» **Directions for this task**
Would you restate all the data that follows, word for word?

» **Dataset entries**
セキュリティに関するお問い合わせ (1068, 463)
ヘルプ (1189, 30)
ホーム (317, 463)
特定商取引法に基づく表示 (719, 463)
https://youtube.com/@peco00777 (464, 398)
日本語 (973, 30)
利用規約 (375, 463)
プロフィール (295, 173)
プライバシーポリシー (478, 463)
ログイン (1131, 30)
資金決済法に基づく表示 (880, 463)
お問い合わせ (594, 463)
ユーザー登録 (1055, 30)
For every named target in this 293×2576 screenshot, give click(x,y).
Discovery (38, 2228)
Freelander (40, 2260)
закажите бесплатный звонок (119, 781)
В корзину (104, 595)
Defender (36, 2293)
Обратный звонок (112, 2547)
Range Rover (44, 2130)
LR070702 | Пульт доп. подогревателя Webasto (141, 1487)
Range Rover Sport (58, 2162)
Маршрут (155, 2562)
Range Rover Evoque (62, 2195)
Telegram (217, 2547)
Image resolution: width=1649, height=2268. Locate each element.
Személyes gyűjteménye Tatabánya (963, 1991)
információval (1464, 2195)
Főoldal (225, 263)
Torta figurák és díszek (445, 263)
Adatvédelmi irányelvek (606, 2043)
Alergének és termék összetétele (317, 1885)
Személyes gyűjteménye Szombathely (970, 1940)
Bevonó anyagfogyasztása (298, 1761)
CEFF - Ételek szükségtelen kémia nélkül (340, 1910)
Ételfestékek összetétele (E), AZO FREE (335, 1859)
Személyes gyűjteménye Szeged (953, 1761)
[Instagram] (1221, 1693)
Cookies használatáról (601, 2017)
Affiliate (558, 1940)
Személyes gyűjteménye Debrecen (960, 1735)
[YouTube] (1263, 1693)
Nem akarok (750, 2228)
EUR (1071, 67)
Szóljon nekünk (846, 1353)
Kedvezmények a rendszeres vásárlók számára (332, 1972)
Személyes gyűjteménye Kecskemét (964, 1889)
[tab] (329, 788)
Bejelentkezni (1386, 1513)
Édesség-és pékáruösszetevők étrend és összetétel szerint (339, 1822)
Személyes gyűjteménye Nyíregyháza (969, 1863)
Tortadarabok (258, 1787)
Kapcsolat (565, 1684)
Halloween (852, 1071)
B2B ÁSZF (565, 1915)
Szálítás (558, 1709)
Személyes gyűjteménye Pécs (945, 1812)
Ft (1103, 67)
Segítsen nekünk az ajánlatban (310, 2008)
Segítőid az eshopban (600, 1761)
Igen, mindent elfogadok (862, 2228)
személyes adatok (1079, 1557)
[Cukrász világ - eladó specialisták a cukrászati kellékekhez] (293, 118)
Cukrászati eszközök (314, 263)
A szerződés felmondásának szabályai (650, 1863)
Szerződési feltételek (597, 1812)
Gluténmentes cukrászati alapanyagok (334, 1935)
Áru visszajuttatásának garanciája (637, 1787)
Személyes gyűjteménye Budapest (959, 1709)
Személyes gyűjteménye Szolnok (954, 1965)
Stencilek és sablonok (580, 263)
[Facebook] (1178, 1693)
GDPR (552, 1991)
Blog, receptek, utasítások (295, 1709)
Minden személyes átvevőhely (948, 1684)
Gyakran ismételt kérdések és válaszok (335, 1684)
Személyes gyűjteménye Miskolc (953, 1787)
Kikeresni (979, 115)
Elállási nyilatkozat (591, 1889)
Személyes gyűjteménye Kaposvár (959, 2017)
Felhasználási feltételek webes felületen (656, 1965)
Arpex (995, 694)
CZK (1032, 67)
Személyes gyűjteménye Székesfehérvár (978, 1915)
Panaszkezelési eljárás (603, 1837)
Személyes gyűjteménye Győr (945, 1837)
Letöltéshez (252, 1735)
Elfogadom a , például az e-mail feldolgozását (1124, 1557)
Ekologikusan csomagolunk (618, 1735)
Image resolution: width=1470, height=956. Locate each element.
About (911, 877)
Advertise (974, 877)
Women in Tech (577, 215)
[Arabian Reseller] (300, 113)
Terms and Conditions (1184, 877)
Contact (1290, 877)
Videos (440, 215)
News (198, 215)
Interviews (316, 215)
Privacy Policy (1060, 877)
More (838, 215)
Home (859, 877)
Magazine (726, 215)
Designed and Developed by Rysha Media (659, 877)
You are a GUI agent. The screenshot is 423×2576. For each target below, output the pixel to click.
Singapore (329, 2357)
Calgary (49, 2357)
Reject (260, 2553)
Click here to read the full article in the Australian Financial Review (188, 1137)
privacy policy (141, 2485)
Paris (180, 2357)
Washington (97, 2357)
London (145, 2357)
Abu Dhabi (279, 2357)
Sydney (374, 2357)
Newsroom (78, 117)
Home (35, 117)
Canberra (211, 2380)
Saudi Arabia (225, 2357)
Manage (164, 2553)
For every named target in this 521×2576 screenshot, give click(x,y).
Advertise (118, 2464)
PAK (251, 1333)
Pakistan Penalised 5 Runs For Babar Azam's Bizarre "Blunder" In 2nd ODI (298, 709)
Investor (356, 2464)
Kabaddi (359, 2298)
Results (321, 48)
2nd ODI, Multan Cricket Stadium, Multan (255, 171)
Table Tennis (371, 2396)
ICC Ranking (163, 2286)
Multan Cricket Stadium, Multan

» **Exercise output**
セキュリティに関するお問い合わせ (1068, 463)
ヘルプ (1189, 30)
ホーム (317, 463)
特定商取引法に基づく表示 (719, 463)
https://youtube.com/@peco00777 (464, 398)
日本語 (973, 30)
利用規約 (375, 463)
プロフィール (295, 173)
プライバシーポリシー (478, 463)
ログイン (1131, 30)
資金決済法に基づく表示 (880, 463)
お問い合わせ (594, 463)
ユーザー登録 (1055, 30)
For every named target in this 293×2576 screenshot, give click(x,y).
Discovery (38, 2228)
Freelander (40, 2260)
закажите бесплатный звонок (119, 781)
В корзину (104, 595)
Defender (36, 2293)
Обратный звонок (112, 2547)
Range Rover (44, 2130)
LR070702 | Пульт доп. подогревателя Webasto (141, 1487)
Range Rover Sport (58, 2162)
Маршрут (155, 2562)
Range Rover Evoque (62, 2195)
Telegram (217, 2547)
Image resolution: width=1649, height=2268. Locate each element.
Személyes gyűjteménye Tatabánya (963, 1991)
információval (1464, 2195)
Főoldal (225, 263)
Torta figurák és díszek (445, 263)
Adatvédelmi irányelvek (606, 2043)
Alergének és termék összetétele (317, 1885)
Személyes gyűjteménye Szombathely (970, 1940)
Bevonó anyagfogyasztása (298, 1761)
CEFF - Ételek szükségtelen kémia nélkül (340, 1910)
Ételfestékek összetétele (E), AZO FREE (335, 1859)
Személyes gyűjteménye Szeged (953, 1761)
[Instagram] (1221, 1693)
Cookies használatáról (601, 2017)
Affiliate (558, 1940)
Személyes gyűjteménye Debrecen (960, 1735)
[YouTube] (1263, 1693)
Nem akarok (750, 2228)
EUR (1071, 67)
Szóljon nekünk (846, 1353)
Kedvezmények a rendszeres vásárlók számára (332, 1972)
Személyes gyűjteménye Kecskemét (964, 1889)
[tab] (329, 788)
Bejelentkezni (1386, 1513)
Édesség-és pékáruösszetevők étrend és összetétel szerint (339, 1822)
Személyes gyűjteménye Nyíregyháza (969, 1863)
Tortadarabok (258, 1787)
Kapcsolat (565, 1684)
Halloween (852, 1071)
B2B ÁSZF (565, 1915)
Szálítás (558, 1709)
Személyes gyűjteménye Pécs (945, 1812)
Ft (1103, 67)
Segítsen nekünk az ajánlatban (310, 2008)
Segítőid az eshopban (600, 1761)
Igen, mindent elfogadok (862, 2228)
személyes adatok (1079, 1557)
[Cukrász világ - eladó specialisták a cukrászati kellékekhez] (293, 118)
Cukrászati eszközök (314, 263)
A szerződés felmondásának szabályai (650, 1863)
Szerződési feltételek (597, 1812)
Gluténmentes cukrászati alapanyagok (334, 1935)
Áru visszajuttatásának garanciája (637, 1787)
Személyes gyűjteménye Budapest (959, 1709)
Személyes gyűjteménye Szolnok (954, 1965)
Stencilek és sablonok (580, 263)
[Facebook] (1178, 1693)
GDPR (552, 1991)
Blog, receptek, utasítások (295, 1709)
Minden személyes átvevőhely (948, 1684)
Gyakran ismételt kérdések és válaszok (335, 1684)
Személyes gyűjteménye Miskolc (953, 1787)
Kikeresni (979, 115)
Elállási nyilatkozat (591, 1889)
Személyes gyűjteménye Kaposvár (959, 2017)
Felhasználási feltételek webes felületen (656, 1965)
Arpex (995, 694)
CZK (1032, 67)
Személyes gyűjteménye Székesfehérvár (978, 1915)
Panaszkezelési eljárás (603, 1837)
Személyes gyűjteménye Győr (945, 1837)
Letöltéshez (252, 1735)
Elfogadom a , például az e-mail feldolgozását (1124, 1557)
Ekologikusan csomagolunk (618, 1735)
Image resolution: width=1470, height=956. Locate each element.
About (911, 877)
Advertise (974, 877)
Women in Tech (577, 215)
[Arabian Reseller] (300, 113)
Terms and Conditions (1184, 877)
Contact (1290, 877)
Videos (440, 215)
News (198, 215)
Interviews (316, 215)
Privacy Policy (1060, 877)
More (838, 215)
Home (859, 877)
Magazine (726, 215)
Designed and Developed by Rysha Media (659, 877)
You are a GUI agent. The screenshot is 423×2576. For each target below, output the pixel to click.
Singapore (329, 2357)
Calgary (49, 2357)
Reject (260, 2553)
Click here to read the full article in the Australian Financial Review (188, 1137)
privacy policy (141, 2485)
Paris (180, 2357)
Washington (97, 2357)
London (145, 2357)
Abu Dhabi (279, 2357)
Sydney (374, 2357)
Newsroom (78, 117)
Home (35, 117)
Canberra (211, 2380)
Saudi Arabia (225, 2357)
Manage (164, 2553)
For every named target in this 521×2576 screenshot, give click(x,y).
Advertise (118, 2464)
PAK (251, 1333)
Pakistan Penalised 5 Runs For Babar Azam's Bizarre "Blunder" In 2nd ODI (298, 709)
Investor (356, 2464)
Kabaddi (359, 2298)
Results (321, 48)
2nd ODI, Multan Cricket Stadium, Multan (255, 171)
Table Tennis (371, 2396)
ICC Ranking (163, 2286)
Multan Cricket Stadium, Multan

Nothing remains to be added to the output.